* _Work instructions_:
Look for the word "computer". Copy every line of the listing where it occurs.

* _Records shown_:
= = = =

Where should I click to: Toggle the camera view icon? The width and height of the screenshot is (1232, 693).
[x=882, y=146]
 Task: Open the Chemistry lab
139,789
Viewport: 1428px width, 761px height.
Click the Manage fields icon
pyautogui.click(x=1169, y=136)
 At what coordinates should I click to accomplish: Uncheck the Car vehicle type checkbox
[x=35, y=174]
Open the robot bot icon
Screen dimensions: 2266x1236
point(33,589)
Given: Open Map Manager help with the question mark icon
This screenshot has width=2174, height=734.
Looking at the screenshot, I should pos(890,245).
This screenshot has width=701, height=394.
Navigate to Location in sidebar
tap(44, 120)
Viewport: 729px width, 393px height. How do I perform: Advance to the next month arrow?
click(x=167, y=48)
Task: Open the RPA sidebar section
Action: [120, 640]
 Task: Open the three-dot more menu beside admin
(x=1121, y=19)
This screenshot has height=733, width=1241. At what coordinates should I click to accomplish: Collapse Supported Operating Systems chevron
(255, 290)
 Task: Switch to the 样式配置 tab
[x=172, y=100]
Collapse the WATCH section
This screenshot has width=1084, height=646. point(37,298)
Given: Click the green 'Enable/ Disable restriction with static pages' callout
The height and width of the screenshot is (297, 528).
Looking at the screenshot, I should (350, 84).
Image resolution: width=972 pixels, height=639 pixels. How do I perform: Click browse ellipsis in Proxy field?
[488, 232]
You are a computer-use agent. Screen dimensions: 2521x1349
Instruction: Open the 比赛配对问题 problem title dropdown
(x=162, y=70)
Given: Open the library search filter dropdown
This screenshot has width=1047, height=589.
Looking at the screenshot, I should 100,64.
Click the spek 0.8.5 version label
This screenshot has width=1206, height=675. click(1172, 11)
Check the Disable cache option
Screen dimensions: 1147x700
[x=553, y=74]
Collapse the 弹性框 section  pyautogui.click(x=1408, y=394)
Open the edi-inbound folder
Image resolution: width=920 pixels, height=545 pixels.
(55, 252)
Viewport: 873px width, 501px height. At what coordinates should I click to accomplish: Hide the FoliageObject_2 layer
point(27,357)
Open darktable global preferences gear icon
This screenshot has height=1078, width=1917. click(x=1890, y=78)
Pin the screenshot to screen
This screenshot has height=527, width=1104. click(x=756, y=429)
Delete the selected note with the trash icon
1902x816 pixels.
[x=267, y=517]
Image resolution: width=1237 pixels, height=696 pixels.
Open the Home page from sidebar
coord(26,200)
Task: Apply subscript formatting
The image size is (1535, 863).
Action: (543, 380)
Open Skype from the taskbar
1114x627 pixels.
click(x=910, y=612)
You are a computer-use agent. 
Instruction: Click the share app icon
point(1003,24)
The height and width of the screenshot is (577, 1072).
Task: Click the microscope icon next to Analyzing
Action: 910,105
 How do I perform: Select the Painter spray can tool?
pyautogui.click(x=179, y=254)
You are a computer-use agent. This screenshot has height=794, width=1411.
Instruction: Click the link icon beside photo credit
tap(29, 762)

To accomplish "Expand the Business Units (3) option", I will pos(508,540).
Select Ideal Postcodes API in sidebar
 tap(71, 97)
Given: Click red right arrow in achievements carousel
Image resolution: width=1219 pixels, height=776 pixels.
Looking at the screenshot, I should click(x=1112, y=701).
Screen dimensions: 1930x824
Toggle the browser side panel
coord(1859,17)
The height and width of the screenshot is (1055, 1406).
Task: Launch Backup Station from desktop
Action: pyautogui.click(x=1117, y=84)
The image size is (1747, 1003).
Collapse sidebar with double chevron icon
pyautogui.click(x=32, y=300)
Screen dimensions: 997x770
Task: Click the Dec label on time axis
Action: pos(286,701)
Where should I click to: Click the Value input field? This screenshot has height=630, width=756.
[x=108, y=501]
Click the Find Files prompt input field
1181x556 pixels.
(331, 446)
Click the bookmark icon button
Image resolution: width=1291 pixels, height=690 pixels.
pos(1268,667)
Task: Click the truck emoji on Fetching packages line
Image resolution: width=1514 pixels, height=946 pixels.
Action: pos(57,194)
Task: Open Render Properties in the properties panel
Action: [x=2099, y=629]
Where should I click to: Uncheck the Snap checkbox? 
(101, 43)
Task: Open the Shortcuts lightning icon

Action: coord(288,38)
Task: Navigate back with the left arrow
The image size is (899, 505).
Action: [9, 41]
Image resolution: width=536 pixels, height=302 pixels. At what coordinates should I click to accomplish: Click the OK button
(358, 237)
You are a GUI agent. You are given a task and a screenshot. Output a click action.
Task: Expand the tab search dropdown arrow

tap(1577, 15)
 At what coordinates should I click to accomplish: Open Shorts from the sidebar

= = = =

* _Solution_:
You are a computer-use agent. Screen dimensions: 2521x1349
You are a computer-use agent. 
You are a computer-use agent. This screenshot has height=794, width=1411.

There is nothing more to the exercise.